Ten studies (647 participants) were included in this review (an additional five studies compared to the 2015 review). There were no additional studies added to the comparisons identified in the 2015 Cochrane review on ketamine, memantine and cytidine versus placebo. However, three new comparisons were found: ketamine versus midazolam, N-acetylcysteine versus placebo, and riluzole versus placebo. The glutamate receptor modulators studied were ketamine (three trials), memantine (two), cytidine (one), N-acetylcysteine (three), and riluzole (one). Eight of these studies were placebo-controlled and two-armed. In seven trials the glutamate receptor modulators had been used as add-on drugs to mood stabilisers. Only one trial compared ketamine with an active comparator, midazolam. The treatment period ranged from a single intravenous administration (all ketamine studies), to repeated administration for riluzole, memantine, cytidine, and N-acetylcysteine (with a follow-up of eight weeks, 8 to 12 weeks, 12 weeks, and 16 to 20 weeks, respectively). Six of the studies included sites in the USA, one in Taiwan, one in Denmark, one in Australia, and in one study the location was unclear. All participants had a primary diagnosis of bipolar disorder and were experiencing an acute bipolar depressive episode, diagnosed according to the Diagnostic and Statistical Manual of Mental Disorders fourth edition (IV) or fourth edition text revision (IV-TR).

Among all glutamate receptor modulators included in this review, only ketamine appeared to be more efficacious than placebo 24 hours after infusion for response rate (odds ratio (OR) 11.61, 95% confidence interval (CI) 1.25 to 107.74; P = 0.03; participants = 33; studies = 2; I² = 0%, low-certainty evidence). Ketamine seemed to be more effective in reducing depression rating scale scores (MD -11.81, 95% CI -20.01 to -3.61; P = 0.005; participants = 32; studies = 2; I2 = 0%, very low-certainty evidence). There was no evidence of ketamine's efficacy in producing remission over placebo at 24 hours (OR 5.16, 95% CI 0.51 to 52.30; P = 0.72; participants = 33; studies = 2; I2 = 0%, very low-certainty evidence).

Evidence on response, remission or depression rating scale scores between ketamine and midazolam was uncertain at 24 hours due to very low-certainty evidence (OR 3.20, 95% CI 0.23 to 45.19). In the one trial assessing ketamine and midazolam, there were no dropouts due to adverse effects or for any reason (very low-certainty evidence).
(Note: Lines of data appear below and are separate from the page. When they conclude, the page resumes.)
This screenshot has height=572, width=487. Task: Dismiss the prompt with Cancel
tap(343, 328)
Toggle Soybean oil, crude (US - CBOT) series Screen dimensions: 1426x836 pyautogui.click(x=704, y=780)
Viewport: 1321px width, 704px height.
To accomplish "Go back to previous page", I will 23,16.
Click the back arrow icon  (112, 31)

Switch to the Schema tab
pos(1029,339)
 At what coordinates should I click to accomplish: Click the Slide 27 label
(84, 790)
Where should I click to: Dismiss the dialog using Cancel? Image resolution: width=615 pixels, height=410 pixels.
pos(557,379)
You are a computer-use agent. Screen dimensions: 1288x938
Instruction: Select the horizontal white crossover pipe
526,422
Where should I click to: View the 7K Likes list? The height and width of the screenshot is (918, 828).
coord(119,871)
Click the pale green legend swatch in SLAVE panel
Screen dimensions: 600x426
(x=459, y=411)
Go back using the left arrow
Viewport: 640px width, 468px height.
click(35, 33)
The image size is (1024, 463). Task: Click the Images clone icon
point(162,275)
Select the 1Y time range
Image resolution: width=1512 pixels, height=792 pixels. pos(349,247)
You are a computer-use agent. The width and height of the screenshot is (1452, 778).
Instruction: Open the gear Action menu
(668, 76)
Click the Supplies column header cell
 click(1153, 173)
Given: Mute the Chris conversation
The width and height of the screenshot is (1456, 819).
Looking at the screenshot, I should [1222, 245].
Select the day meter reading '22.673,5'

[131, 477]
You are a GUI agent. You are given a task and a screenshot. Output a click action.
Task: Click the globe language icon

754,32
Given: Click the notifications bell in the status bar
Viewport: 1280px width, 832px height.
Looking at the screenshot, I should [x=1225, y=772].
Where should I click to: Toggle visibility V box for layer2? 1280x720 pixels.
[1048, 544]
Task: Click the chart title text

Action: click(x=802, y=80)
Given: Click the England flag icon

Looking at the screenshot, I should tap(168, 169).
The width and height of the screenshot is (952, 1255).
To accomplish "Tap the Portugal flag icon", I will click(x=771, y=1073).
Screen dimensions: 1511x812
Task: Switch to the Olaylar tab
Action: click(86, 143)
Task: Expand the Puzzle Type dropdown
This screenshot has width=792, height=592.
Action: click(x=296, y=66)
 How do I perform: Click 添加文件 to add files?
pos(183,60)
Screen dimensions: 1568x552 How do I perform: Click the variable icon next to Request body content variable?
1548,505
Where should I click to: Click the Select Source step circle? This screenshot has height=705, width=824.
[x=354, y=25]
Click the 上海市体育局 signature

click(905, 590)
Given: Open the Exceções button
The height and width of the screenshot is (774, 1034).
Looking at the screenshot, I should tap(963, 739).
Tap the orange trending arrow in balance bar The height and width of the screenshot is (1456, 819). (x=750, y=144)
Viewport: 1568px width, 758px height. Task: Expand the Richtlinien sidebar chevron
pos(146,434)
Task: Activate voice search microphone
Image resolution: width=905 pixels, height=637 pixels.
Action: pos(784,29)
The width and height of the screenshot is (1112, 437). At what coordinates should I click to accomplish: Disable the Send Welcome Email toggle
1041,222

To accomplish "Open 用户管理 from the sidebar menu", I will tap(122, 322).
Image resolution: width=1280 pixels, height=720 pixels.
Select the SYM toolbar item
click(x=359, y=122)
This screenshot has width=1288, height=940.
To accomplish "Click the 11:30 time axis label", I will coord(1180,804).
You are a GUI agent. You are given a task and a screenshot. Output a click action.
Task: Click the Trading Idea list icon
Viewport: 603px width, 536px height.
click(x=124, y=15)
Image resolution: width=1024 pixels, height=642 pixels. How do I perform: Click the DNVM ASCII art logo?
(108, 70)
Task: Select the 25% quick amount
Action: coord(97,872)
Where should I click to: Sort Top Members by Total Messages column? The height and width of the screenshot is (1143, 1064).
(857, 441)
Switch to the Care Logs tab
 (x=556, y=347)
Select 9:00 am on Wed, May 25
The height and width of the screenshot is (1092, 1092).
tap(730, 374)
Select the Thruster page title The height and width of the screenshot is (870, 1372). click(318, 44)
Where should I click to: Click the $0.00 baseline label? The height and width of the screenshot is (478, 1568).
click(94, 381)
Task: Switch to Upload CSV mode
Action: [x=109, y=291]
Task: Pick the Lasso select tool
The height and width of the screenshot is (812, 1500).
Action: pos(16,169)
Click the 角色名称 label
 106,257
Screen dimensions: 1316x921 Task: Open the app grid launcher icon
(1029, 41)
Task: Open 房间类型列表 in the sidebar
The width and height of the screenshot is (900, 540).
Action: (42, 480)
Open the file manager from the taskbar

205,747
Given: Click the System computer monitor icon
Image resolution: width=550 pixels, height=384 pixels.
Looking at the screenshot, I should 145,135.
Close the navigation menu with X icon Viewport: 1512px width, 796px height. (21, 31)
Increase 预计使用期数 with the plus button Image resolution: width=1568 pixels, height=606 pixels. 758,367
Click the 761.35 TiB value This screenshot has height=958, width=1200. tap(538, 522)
Placebo may have been more effective than N-acetylcysteine in reducing depression rating scale scores at three months, although this was based on very low-certainty evidence (MD 1.28, 95% CI 0.24 to 2.31; participants = 58; studies = 2). Very uncertain evidence found no difference in response at three months (OR 0.82, 95% CI 0.32 to 2.14; participants = 69; studies = 2; very low-certainty evidence). No data were available for remission or acceptability.

Extremely limited data were available for riluzole vs placebo, finding only very-low certainty evidence of no difference in dropout rates (OR 2.00, 95% CI 0.31 to 12.84; P = 0.46; participants = 19; studies = 1; I2 = 0%).